Poumon de porc greffé à l’homme : une étape d’essai, pas encore un traitement
C’est une curieuse expérience qui vient d’être réalisée en Chine : pour la première fois, un poumon de porc génétiquement modifié a été greffé chez un humain, démontrant une faisabilité technique inédite, mais exposant, aussi, des barrières immunologiques majeures.

Une équipe chinoise a décrit dans Nature Medicine la première greffe d’un poumon de porc génétiquement modifié chez un receveur en état de mort cérébrale. Une avancée qui, pourtant, appelle prudence et méthode, car le poumon a fonctionné 216 heures (9 jours) seulement.
Le rejet de l’organe greffé était manifeste
Dans ce protocole, le poumon gauche d’un porc Bama Xiang génétiquement modifié — six gènes altérés pour réduire l’attaque immunitaire — a été greffé chez un homme de 39 ans en état de mort cérébrale à Guangzhou. Le poumon a passé le cap critique sans rejet hyperaigu, ce qui, en xénotransplantation, est crucial, car la première heure conditionne souvent la suite, et le poumon est l’organe le plus exposé à l’environnement.
Passé 24 heures, le poumon a cependant montré un oedème, puis des signes de rejet traité par anticorps aux jours 3 et 6, avant une amélioration partielle observée à J+9. Mais, malgré un schéma immunosuppresseur intensif (huit substances différentes étaient administrées), le patient n’a pas survécu. Cette opération illustre la double contrainte d’une greffe pulmonaire : un tissu de surface immense et fragile, et une immunité locale particulièrement vigilante.
La greffe de poumon porcin, un début porteur de sens, pas encore une prouesse
L’expérience, conduite avec un poumon CRISPR-édité (trois gènes porcins inactivés, trois gènes humains ajoutés), visait d’abord à cartographier la réponse immunitaire humaine. « Pour notre équipe, c’est un début porteur de sens… pas une revendication de maturité clinique aujourd’hui », a déclaré le Dr Jiang Shi, co-auteur de la publication dans Nature Medicine, cité par Live Science.
Au-delà du maintien de la viabilité du poumon, l’activation humorale observée montre combien la greffe pulmonaire demeure singulière par rapport aux reins ou au coeur. « Ces poumons ne peuvent pas, à ce stade, soutenir un patient de façon autonome », a averti Dr Justin Chan dans The Guardian, rappelant que l’organe hôte — le poumon natif restant — a probablement compensé une partie des dysfonctions.

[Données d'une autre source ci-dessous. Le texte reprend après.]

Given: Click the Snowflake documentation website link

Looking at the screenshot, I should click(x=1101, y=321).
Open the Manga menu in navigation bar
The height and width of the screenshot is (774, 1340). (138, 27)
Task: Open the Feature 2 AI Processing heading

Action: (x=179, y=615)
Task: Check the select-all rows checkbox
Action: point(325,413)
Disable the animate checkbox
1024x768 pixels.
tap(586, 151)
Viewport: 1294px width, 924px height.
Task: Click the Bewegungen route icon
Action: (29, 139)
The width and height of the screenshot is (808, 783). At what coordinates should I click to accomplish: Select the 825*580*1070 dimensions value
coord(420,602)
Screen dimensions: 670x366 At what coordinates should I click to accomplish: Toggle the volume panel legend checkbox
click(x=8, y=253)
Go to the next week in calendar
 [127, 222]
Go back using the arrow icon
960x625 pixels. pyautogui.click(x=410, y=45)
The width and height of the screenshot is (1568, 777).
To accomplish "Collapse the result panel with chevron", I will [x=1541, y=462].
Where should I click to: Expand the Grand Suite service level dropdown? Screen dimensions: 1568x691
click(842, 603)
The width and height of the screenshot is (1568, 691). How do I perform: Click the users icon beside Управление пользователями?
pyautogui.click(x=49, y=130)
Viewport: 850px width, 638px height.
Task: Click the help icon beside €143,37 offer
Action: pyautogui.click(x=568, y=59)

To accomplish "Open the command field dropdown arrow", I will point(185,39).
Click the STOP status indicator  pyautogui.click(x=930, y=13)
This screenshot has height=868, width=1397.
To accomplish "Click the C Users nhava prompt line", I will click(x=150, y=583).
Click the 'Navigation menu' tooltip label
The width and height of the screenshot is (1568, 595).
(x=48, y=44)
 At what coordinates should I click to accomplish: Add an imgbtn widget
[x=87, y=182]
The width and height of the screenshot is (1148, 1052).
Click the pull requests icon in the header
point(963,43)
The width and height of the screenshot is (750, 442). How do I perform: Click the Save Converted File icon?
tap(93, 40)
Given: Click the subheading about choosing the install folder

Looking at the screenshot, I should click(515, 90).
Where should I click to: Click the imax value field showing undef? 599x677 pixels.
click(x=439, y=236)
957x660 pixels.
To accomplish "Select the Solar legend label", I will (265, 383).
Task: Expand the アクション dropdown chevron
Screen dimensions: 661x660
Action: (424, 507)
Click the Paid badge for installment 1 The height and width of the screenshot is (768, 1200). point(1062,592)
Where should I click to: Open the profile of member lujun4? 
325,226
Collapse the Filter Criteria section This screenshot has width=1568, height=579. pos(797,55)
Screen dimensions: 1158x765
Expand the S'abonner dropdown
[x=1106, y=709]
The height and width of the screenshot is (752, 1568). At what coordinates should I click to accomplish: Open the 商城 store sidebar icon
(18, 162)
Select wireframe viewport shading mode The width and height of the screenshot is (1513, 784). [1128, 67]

Du travail reste à faire avant une éventuelle transplantation chez un patient vivant
Jianxing He, le chef d’équipe, a appelé à la retenue : « Nous devons rester prudents ; les données actuelles ne soutiennent pas un usage clinique chez des patients vivants », a-t-il déclaré à National Geographic. Dans le même temps, des experts estiment que, si la sécurité et l’efficacité sont établies, un poumon d’origine porcine pourrait, un jour, changer l’algorithme du don d’organes.
L’enjeu de santé publique est majeur : aux États-Unis, par exemple, plus de 100.000 personnes attendent un don d’organe, dont quelques milliers un poumon, et 20 % seulement des poumons humains sont jugés transplantables. D’où l’intérêt de greffe sur poumon animal génétiquement modifié, même si l’objectif reste, à court terme, des études prolongées chez des receveurs décédés, puis une montée en charge prudente. Comme le résument les auteurs de la publication dans Nature Medicine, la greffe du poumon de porc ouvre une voie, mais impose d’optimiser l’édition génétique, la préservation et l’immunosuppression avant d’espérer un essai chez un patient vivant.